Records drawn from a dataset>

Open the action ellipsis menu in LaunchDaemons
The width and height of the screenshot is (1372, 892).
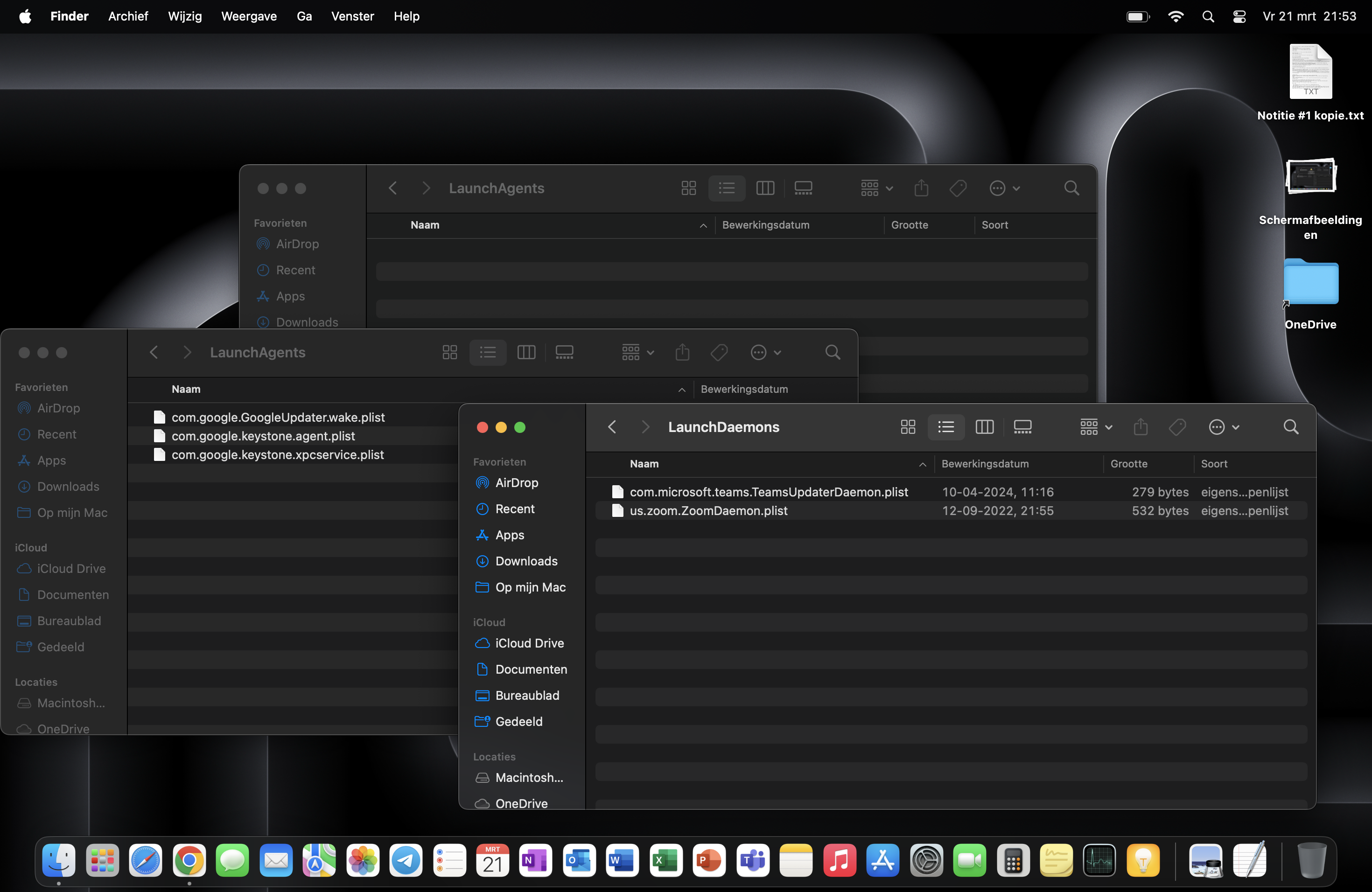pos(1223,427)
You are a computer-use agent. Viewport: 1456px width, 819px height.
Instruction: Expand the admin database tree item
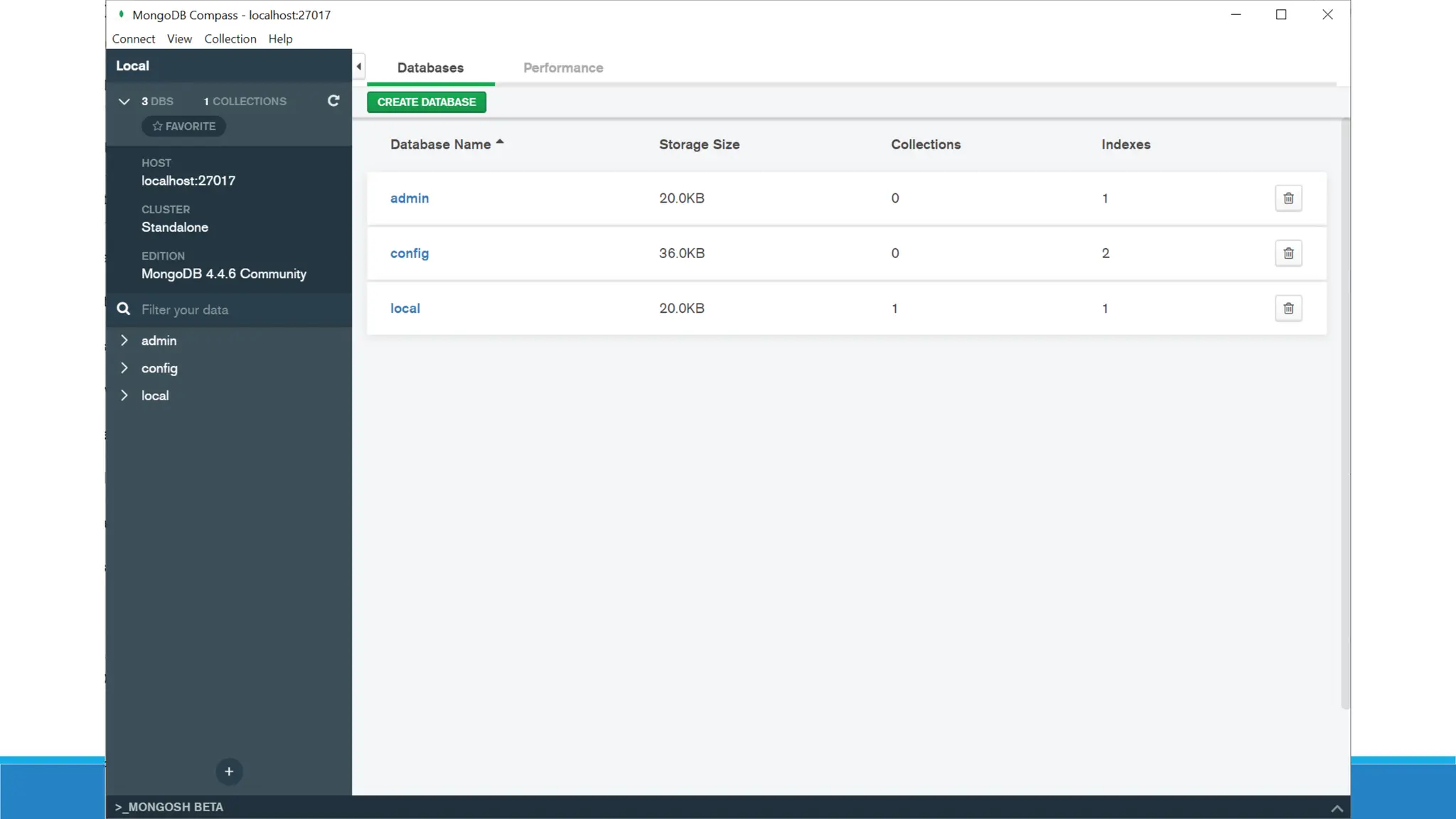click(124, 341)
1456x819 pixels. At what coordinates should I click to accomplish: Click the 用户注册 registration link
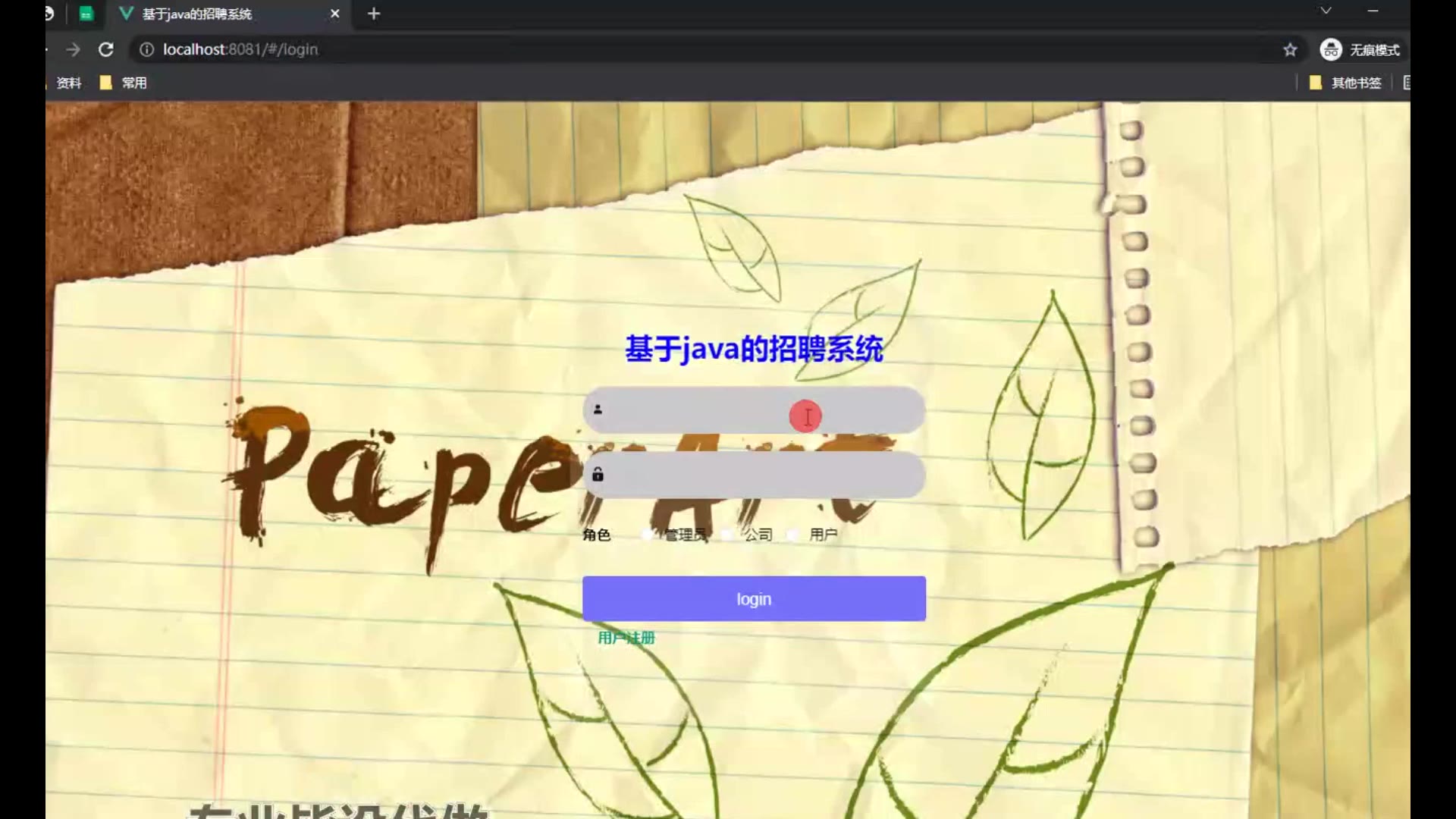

DIRECTIONS FOR THIS TASK>
Pictures aside, retype the entries above exactly as they are.

TASK SOLUTION>
Open the action ellipsis menu in LaunchDaemons
The width and height of the screenshot is (1372, 892).
pos(1223,427)
You are a computer-use agent. Viewport: 1456px width, 819px height.
Instruction: Expand the admin database tree item
click(124, 341)
1456x819 pixels. At what coordinates should I click to accomplish: Click the 用户注册 registration link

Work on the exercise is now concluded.